- _What you should do_
Write the records out again, exactly.

[Stored records]
○ ○ ○ ○

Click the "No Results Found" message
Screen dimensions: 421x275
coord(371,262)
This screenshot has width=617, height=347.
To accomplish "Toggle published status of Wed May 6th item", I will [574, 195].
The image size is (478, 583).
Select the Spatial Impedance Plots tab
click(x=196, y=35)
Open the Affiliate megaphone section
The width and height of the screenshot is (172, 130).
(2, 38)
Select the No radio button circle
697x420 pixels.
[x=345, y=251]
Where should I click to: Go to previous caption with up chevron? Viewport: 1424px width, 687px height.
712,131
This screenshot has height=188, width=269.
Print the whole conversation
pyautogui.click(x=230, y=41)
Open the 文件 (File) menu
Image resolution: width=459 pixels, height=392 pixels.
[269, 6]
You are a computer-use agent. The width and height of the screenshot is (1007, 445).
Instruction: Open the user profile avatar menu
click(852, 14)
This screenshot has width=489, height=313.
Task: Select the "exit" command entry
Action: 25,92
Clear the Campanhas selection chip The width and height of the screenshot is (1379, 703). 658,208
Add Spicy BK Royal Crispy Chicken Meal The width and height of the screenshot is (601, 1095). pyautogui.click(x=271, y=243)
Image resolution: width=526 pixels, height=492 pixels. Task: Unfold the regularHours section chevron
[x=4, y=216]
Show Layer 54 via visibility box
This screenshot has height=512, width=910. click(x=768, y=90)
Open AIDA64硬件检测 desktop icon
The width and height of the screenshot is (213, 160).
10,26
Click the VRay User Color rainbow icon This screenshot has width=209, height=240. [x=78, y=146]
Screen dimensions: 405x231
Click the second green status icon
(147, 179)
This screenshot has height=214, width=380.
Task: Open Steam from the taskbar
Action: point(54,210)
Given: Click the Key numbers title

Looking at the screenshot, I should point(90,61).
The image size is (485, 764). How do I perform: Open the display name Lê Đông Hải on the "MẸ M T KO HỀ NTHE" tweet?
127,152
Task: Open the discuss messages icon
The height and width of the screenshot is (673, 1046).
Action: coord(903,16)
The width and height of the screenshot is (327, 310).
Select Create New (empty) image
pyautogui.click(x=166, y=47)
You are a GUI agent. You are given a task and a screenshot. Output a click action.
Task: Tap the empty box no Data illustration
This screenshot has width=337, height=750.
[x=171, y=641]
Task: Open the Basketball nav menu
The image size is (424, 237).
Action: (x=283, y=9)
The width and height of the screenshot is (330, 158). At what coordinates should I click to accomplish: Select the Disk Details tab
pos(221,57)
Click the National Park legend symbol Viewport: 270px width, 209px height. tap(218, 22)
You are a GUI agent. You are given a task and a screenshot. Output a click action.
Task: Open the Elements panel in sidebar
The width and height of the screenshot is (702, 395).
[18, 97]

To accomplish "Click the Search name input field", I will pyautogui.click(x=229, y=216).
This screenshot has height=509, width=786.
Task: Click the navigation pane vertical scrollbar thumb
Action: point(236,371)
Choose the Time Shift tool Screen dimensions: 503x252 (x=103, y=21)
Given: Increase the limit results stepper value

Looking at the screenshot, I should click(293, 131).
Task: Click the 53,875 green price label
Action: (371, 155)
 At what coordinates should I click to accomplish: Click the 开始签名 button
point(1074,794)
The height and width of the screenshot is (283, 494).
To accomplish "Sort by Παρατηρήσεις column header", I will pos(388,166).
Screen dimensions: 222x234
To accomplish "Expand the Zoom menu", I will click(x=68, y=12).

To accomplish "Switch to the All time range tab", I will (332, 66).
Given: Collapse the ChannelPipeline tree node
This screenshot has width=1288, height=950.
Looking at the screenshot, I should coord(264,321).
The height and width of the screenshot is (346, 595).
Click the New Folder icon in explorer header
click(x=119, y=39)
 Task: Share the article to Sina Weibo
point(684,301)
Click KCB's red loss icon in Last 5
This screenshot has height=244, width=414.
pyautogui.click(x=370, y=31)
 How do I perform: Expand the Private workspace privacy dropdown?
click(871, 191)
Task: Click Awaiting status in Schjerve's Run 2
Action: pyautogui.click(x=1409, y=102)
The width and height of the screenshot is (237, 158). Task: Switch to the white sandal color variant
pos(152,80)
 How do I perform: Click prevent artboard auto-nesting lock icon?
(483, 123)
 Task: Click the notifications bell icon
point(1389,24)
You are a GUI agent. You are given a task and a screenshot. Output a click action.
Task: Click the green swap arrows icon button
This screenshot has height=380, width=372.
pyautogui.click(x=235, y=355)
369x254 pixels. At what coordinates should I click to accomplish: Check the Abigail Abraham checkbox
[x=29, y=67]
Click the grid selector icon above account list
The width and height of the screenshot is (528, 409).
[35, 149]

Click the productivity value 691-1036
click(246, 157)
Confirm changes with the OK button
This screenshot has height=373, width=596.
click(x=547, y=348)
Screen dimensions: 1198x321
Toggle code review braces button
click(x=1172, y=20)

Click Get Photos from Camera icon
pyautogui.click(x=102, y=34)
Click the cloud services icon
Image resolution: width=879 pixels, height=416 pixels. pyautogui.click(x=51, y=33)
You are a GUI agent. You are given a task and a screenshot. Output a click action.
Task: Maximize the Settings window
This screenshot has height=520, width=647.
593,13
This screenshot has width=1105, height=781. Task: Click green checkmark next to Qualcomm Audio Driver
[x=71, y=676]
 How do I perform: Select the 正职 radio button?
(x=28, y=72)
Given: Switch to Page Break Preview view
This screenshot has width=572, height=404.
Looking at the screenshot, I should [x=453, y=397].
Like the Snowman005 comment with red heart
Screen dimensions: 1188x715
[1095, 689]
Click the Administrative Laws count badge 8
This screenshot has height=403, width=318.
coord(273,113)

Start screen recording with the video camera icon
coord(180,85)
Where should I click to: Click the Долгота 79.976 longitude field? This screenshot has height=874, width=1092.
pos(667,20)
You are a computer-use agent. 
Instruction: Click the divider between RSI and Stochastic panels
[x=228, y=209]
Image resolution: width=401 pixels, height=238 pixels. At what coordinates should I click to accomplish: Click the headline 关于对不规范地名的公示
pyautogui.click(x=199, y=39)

○ ○ ○ ○

- _Expected answer_
Click the "No Results Found" message
Screen dimensions: 421x275
coord(371,262)
This screenshot has width=617, height=347.
To accomplish "Toggle published status of Wed May 6th item", I will [574, 195].
The image size is (478, 583).
Select the Spatial Impedance Plots tab
click(x=196, y=35)
Open the Affiliate megaphone section
The width and height of the screenshot is (172, 130).
(2, 38)
Select the No radio button circle
697x420 pixels.
[x=345, y=251]
Where should I click to: Go to previous caption with up chevron? Viewport: 1424px width, 687px height.
712,131
This screenshot has height=188, width=269.
Print the whole conversation
pyautogui.click(x=230, y=41)
Open the 文件 (File) menu
Image resolution: width=459 pixels, height=392 pixels.
[269, 6]
You are a computer-use agent. The width and height of the screenshot is (1007, 445).
Instruction: Open the user profile avatar menu
click(852, 14)
This screenshot has width=489, height=313.
Task: Select the "exit" command entry
Action: 25,92
Clear the Campanhas selection chip The width and height of the screenshot is (1379, 703). 658,208
Add Spicy BK Royal Crispy Chicken Meal The width and height of the screenshot is (601, 1095). pyautogui.click(x=271, y=243)
Image resolution: width=526 pixels, height=492 pixels. Task: Unfold the regularHours section chevron
[x=4, y=216]
Show Layer 54 via visibility box
This screenshot has height=512, width=910. click(x=768, y=90)
Open AIDA64硬件检测 desktop icon
The width and height of the screenshot is (213, 160).
10,26
Click the VRay User Color rainbow icon This screenshot has width=209, height=240. [x=78, y=146]
Screen dimensions: 405x231
Click the second green status icon
(147, 179)
This screenshot has height=214, width=380.
Task: Open Steam from the taskbar
Action: point(54,210)
Given: Click the Key numbers title

Looking at the screenshot, I should point(90,61).
The image size is (485, 764). How do I perform: Open the display name Lê Đông Hải on the "MẸ M T KO HỀ NTHE" tweet?
127,152
Task: Open the discuss messages icon
The height and width of the screenshot is (673, 1046).
Action: coord(903,16)
The width and height of the screenshot is (327, 310).
Select Create New (empty) image
pyautogui.click(x=166, y=47)
You are a GUI agent. You are given a task and a screenshot. Output a click action.
Task: Tap the empty box no Data illustration
This screenshot has width=337, height=750.
[x=171, y=641]
Task: Open the Basketball nav menu
The image size is (424, 237).
Action: (x=283, y=9)
The width and height of the screenshot is (330, 158). At what coordinates should I click to accomplish: Select the Disk Details tab
pos(221,57)
Click the National Park legend symbol Viewport: 270px width, 209px height. tap(218, 22)
You are a GUI agent. You are given a task and a screenshot. Output a click action.
Task: Open the Elements panel in sidebar
The width and height of the screenshot is (702, 395).
[18, 97]

To accomplish "Click the Search name input field", I will pyautogui.click(x=229, y=216).
This screenshot has height=509, width=786.
Task: Click the navigation pane vertical scrollbar thumb
Action: point(236,371)
Choose the Time Shift tool Screen dimensions: 503x252 (x=103, y=21)
Given: Increase the limit results stepper value

Looking at the screenshot, I should click(293, 131).
Task: Click the 53,875 green price label
Action: (371, 155)
 At what coordinates should I click to accomplish: Click the 开始签名 button
point(1074,794)
The height and width of the screenshot is (283, 494).
To accomplish "Sort by Παρατηρήσεις column header", I will pos(388,166).
Screen dimensions: 222x234
To accomplish "Expand the Zoom menu", I will click(x=68, y=12).

To accomplish "Switch to the All time range tab", I will (332, 66).
Given: Collapse the ChannelPipeline tree node
This screenshot has width=1288, height=950.
Looking at the screenshot, I should coord(264,321).
The height and width of the screenshot is (346, 595).
Click the New Folder icon in explorer header
click(x=119, y=39)
 Task: Share the article to Sina Weibo
point(684,301)
Click KCB's red loss icon in Last 5
This screenshot has height=244, width=414.
pyautogui.click(x=370, y=31)
 How do I perform: Expand the Private workspace privacy dropdown?
click(871, 191)
Task: Click Awaiting status in Schjerve's Run 2
Action: pyautogui.click(x=1409, y=102)
The width and height of the screenshot is (237, 158). Task: Switch to the white sandal color variant
pos(152,80)
 How do I perform: Click prevent artboard auto-nesting lock icon?
(483, 123)
 Task: Click the notifications bell icon
point(1389,24)
You are a GUI agent. You are given a task and a screenshot. Output a click action.
Task: Click the green swap arrows icon button
This screenshot has height=380, width=372.
pyautogui.click(x=235, y=355)
369x254 pixels. At what coordinates should I click to accomplish: Check the Abigail Abraham checkbox
[x=29, y=67]
Click the grid selector icon above account list
The width and height of the screenshot is (528, 409).
[35, 149]

Click the productivity value 691-1036
click(246, 157)
Confirm changes with the OK button
This screenshot has height=373, width=596.
click(x=547, y=348)
Screen dimensions: 1198x321
Toggle code review braces button
click(x=1172, y=20)

Click Get Photos from Camera icon
pyautogui.click(x=102, y=34)
Click the cloud services icon
Image resolution: width=879 pixels, height=416 pixels. pyautogui.click(x=51, y=33)
You are a GUI agent. You are given a task and a screenshot. Output a click action.
Task: Maximize the Settings window
This screenshot has height=520, width=647.
593,13
This screenshot has width=1105, height=781. Task: Click green checkmark next to Qualcomm Audio Driver
[x=71, y=676]
 How do I perform: Select the 正职 radio button?
(x=28, y=72)
Given: Switch to Page Break Preview view
This screenshot has width=572, height=404.
Looking at the screenshot, I should [x=453, y=397].
Like the Snowman005 comment with red heart
Screen dimensions: 1188x715
[1095, 689]
Click the Administrative Laws count badge 8
This screenshot has height=403, width=318.
coord(273,113)

Start screen recording with the video camera icon
coord(180,85)
Where should I click to: Click the Долгота 79.976 longitude field? This screenshot has height=874, width=1092.
pos(667,20)
You are a computer-use agent. 
Instruction: Click the divider between RSI and Stochastic panels
[x=228, y=209]
Image resolution: width=401 pixels, height=238 pixels. At what coordinates should I click to accomplish: Click the headline 关于对不规范地名的公示
pyautogui.click(x=199, y=39)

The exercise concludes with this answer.